Take a look at Paul’s letter to his church at Thessalonica. If we didn’t know better, we might think he wrote it last night.

1 Thessalonians 5 (The Message)

1-3 I don’t think, friends, that I need to deal with the question of when all this is going to happen. You know as well as I that the day of the Master’s coming can’t be posted on our calendars. He won’t call ahead and make an appointment any more than a burglar would.

About the time everybody’s walking around complacently, congratulating each other—“We’ve sure got it made! Now we can take it easy!”—suddenly everything will fall apart. It’s going to come as suddenly and inescapably as birth pangs to a pregnant woman.

Although Paul is referring to the end times, the image of people walking around complacently declaring that “we can take it easy” is an accurate portrait of what’s happening in pandemic ridden post-election America. We’re just tired. We want it all to be over. Our vigilance in many areas of society has slipped, and the numbers are surging.

4-8 But friends, you’re not in the dark, so how could you be taken off guard by any of this? You’re sons of Light, daughters of Day. We live under wide open skies and know where we stand. So let’s not sleepwalk through life like those others.

Let’s keep our eyes open and be smart. People sleep at night and get drunk at night. But not us! Since we’re creatures of Day, let’s act like it. Walk out into the daylight sober, dressed up in faith, love, and the hope of salvation.

I love how Paul encourages us to keep our eyes open and be SMART. We can’t be taken off guard by this. Families are making hard decisions about gathering together. We may have to face the reality that our holiday meals will look much different than the festive tables we took for granted in the past.

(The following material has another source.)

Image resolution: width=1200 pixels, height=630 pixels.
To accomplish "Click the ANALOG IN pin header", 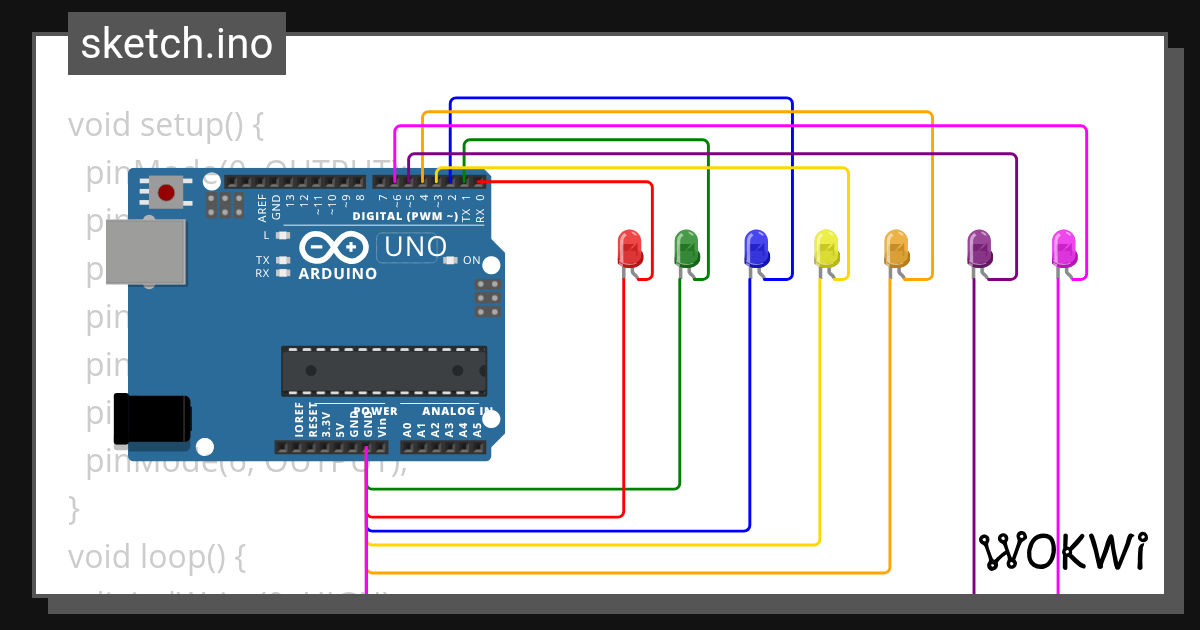I will (442, 447).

But it won’t always be this way, so maybe it’s better to look beyond the immediate. Even in this struggle, we are alive in Christ…and that’s the good news.

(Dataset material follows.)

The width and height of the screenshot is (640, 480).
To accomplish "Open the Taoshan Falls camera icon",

9-11 God didn’t set us up for an angry rejection but for salvation by our Master, Jesus Christ. He died for us, a death that triggered life. Whether we’re awake with the living or asleep with the dead, we’re alive with him!

So speak encouraging words to one another. Build up hope so you’ll all be together in this, no one left out, no one left behind. I know you’re already doing .

Paul gives the best advice. Speak encouraging words to one another. Build up hope! Make the sacrifice to quarantine so that you can be with your family members. We are all in this together, and together we can ensure that no one is left out. Let’s not sleepwalk through this. As Paul says, be smart!